(INPUT MATERIAL)

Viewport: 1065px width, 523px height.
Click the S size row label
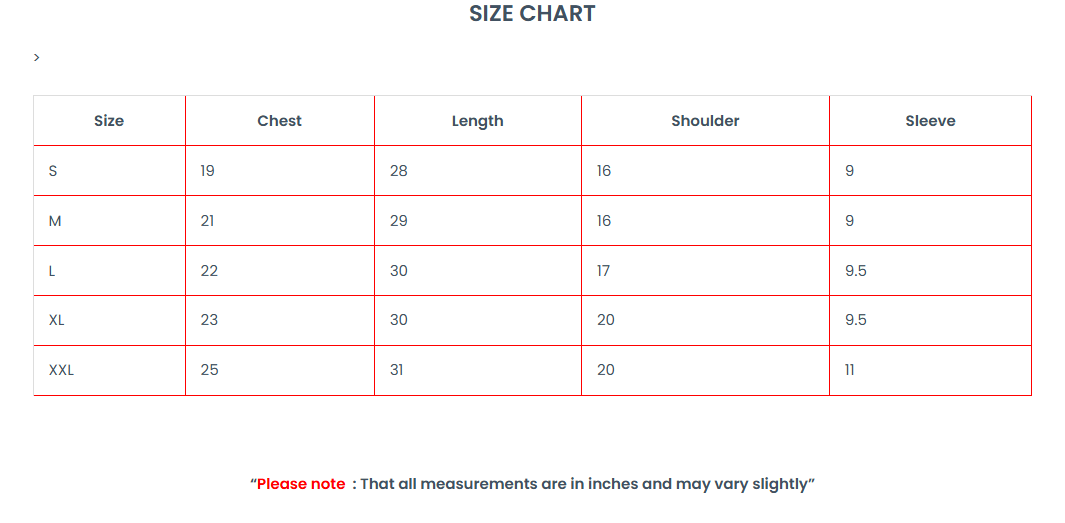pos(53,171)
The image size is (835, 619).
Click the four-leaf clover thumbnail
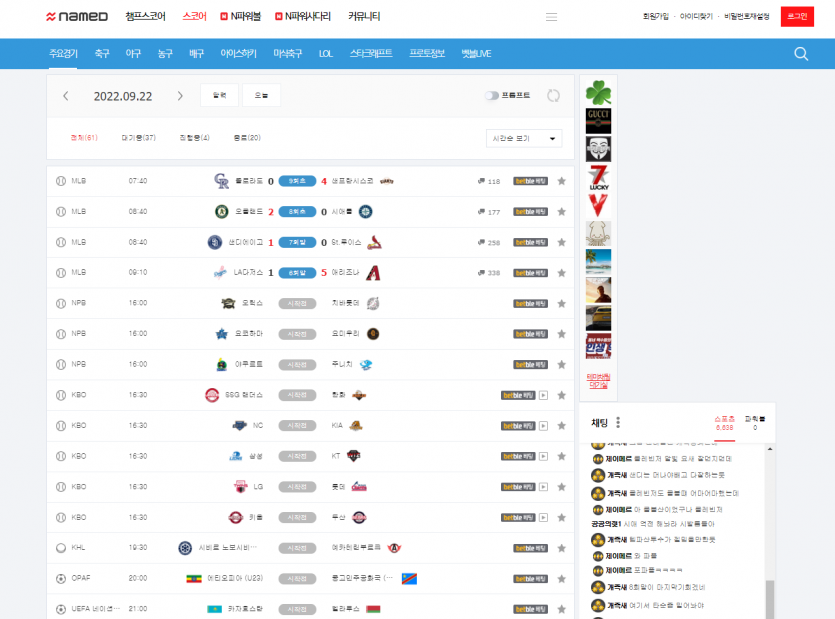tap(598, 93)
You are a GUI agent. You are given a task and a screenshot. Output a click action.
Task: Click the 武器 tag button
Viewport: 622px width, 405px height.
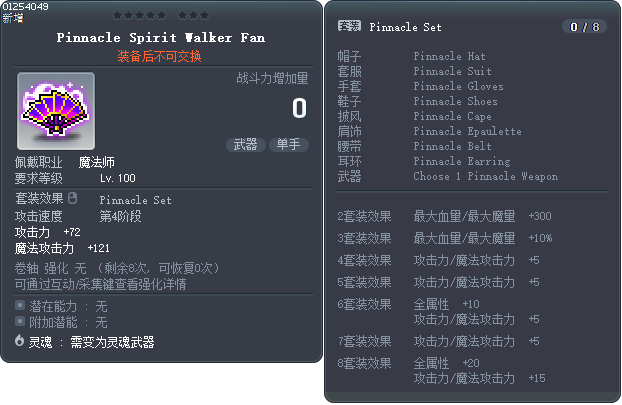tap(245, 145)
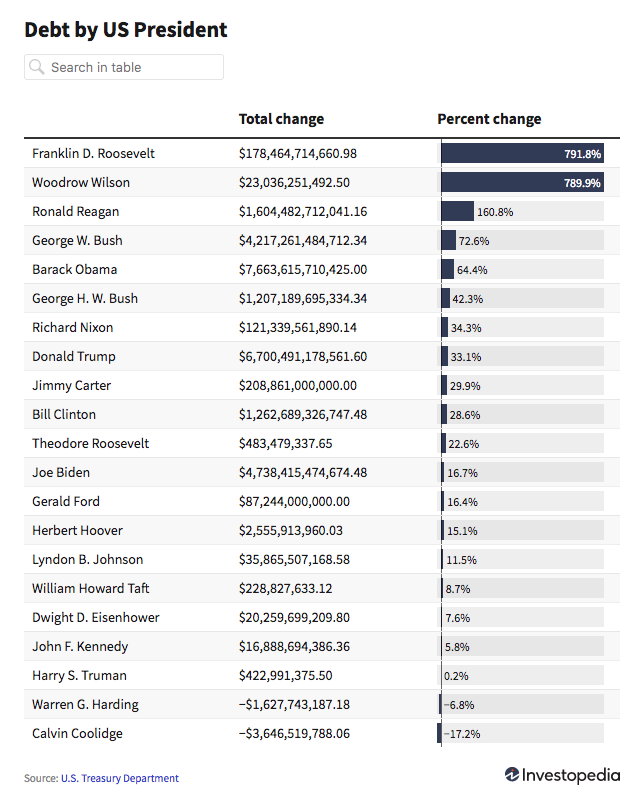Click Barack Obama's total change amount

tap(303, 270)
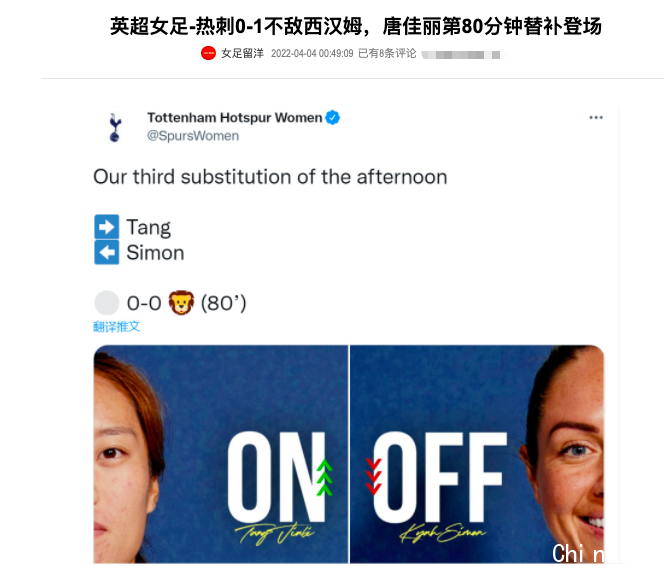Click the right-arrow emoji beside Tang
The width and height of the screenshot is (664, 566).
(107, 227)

(GOAL OF THE EXERCISE) Reproduce each of the items above word for word, omitting the pictures.

(RESPONSE BELOW)
Viewport: 1065px width, 523px height.
Click the S size row label
pos(53,171)
The image size is (835, 619).
Click the four-leaf clover thumbnail
tap(598, 93)
You are a GUI agent. You are given a task and a screenshot. Output a click action.
Task: Click the 武器 tag button
Viewport: 622px width, 405px height.
tap(245, 145)
Click Barack Obama's total change amount

tap(303, 270)
Click the right-arrow emoji beside Tang
The width and height of the screenshot is (664, 566).
(107, 227)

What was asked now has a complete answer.